**Exercise details:**
Every line that contains "will" must be located and copied from the data.

Data provided Block Start

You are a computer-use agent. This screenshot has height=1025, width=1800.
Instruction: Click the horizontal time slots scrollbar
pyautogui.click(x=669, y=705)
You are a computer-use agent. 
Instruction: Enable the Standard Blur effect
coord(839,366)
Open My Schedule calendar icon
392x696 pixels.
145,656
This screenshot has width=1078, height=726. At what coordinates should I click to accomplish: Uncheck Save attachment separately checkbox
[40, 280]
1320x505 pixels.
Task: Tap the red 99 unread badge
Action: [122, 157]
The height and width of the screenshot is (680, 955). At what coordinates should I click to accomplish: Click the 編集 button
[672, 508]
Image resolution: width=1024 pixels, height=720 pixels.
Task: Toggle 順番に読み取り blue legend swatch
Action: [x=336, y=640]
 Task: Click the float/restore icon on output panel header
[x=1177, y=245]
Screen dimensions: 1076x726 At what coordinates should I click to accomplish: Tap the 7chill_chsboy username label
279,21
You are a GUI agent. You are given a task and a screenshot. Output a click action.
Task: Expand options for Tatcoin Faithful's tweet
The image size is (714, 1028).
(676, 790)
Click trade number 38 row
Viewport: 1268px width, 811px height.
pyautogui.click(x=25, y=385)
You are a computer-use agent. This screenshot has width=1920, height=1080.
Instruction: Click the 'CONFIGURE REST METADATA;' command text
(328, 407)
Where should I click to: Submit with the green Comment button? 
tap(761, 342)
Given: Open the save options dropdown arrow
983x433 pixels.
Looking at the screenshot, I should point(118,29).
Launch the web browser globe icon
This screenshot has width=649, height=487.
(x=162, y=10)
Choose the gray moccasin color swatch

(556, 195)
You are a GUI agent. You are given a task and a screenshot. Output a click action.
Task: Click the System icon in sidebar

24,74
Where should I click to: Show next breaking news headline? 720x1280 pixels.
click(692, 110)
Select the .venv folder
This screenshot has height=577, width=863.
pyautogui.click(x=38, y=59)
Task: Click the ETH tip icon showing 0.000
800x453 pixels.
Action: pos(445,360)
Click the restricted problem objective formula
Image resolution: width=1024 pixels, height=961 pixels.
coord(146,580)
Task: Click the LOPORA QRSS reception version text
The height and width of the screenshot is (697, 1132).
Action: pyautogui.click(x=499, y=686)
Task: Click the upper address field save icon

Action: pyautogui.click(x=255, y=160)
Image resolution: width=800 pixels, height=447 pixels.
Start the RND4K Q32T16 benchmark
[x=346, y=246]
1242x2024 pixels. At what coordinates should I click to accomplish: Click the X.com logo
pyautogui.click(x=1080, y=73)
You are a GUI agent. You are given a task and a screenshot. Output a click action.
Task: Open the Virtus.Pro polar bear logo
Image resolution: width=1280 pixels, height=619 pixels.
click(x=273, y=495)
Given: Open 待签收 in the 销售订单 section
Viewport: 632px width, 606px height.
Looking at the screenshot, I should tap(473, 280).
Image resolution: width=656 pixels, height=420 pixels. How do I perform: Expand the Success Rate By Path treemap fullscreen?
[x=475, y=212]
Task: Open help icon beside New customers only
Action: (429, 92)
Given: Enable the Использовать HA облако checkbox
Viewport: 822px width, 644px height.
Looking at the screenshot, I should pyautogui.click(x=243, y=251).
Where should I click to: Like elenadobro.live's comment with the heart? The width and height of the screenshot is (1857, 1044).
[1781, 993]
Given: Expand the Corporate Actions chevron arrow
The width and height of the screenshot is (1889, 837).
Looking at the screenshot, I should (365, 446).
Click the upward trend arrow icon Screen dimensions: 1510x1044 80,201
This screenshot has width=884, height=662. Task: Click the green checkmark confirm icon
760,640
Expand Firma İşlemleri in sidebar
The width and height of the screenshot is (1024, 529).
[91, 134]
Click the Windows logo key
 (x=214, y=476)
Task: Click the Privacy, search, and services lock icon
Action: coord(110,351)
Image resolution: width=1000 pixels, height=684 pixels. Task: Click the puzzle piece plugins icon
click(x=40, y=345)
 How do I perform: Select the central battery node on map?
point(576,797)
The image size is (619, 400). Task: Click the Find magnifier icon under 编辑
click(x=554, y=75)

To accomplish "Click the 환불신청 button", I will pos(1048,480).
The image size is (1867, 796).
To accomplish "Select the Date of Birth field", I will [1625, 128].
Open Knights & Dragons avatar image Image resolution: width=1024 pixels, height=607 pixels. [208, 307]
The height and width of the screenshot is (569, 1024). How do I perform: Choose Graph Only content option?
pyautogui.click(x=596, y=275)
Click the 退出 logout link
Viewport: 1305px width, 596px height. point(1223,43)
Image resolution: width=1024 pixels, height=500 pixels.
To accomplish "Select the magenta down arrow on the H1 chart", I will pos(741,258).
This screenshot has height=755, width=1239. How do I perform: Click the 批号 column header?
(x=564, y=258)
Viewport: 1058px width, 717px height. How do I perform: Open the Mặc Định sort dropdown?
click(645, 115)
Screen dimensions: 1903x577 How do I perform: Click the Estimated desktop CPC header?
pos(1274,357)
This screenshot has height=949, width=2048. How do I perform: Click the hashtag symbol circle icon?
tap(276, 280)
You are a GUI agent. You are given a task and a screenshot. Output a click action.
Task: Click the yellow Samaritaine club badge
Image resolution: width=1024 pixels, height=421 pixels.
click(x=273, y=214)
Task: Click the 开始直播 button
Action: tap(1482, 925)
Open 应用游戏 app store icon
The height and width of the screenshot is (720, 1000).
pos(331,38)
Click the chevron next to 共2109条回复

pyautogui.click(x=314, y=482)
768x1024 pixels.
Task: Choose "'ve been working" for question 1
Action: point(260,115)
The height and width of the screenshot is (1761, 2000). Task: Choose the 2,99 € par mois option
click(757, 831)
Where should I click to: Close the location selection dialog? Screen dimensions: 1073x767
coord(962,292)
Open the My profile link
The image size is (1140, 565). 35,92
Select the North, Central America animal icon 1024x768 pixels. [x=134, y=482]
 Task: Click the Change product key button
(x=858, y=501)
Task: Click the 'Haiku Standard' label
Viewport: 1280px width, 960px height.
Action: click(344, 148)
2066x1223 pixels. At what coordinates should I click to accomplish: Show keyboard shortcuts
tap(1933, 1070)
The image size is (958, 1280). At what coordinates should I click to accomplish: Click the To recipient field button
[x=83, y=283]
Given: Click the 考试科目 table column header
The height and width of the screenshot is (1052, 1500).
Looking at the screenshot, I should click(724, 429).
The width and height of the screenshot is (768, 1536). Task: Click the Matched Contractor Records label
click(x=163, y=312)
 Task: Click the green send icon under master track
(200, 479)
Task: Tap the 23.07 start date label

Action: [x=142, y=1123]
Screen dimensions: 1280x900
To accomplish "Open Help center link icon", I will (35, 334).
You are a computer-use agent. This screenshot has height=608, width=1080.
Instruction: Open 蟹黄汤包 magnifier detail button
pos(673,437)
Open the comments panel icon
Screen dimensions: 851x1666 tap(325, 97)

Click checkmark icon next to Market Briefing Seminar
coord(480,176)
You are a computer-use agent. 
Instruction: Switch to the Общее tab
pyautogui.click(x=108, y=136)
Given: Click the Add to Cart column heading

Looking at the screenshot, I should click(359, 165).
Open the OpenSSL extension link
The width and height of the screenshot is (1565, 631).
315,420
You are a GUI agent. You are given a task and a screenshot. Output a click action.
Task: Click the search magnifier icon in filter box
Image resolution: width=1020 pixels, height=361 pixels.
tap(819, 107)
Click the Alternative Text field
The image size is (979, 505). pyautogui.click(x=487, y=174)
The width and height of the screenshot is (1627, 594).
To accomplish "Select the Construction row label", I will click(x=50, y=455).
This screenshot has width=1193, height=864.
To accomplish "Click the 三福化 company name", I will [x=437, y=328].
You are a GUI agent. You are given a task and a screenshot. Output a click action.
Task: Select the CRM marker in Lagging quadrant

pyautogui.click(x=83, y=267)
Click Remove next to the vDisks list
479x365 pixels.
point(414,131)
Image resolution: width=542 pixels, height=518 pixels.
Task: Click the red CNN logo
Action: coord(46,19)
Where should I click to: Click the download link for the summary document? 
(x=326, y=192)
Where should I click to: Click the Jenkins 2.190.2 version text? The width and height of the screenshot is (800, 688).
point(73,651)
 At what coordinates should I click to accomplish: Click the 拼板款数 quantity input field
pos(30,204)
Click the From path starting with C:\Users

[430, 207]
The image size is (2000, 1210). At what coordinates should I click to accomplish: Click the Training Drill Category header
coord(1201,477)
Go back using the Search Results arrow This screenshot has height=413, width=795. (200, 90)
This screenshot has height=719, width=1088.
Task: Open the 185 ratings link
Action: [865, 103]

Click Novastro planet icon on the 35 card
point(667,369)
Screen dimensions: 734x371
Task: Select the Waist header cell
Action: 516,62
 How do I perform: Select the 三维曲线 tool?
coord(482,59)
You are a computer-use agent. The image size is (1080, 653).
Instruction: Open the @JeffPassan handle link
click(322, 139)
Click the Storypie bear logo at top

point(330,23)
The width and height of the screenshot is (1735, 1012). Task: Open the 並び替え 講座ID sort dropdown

Data provided Block End

**Answer for this exercise:**
To accomplish "Click the 환불신청 button", I will pos(1048,480).
To accomplish "Select the Date of Birth field", I will [1625, 128].
To accomplish "Select the magenta down arrow on the H1 chart", I will pos(741,258).
To accomplish "Open Help center link icon", I will (35, 334).
To accomplish "Select the Construction row label", I will click(x=50, y=455).
To accomplish "Click the 三福化 company name", I will [x=437, y=328].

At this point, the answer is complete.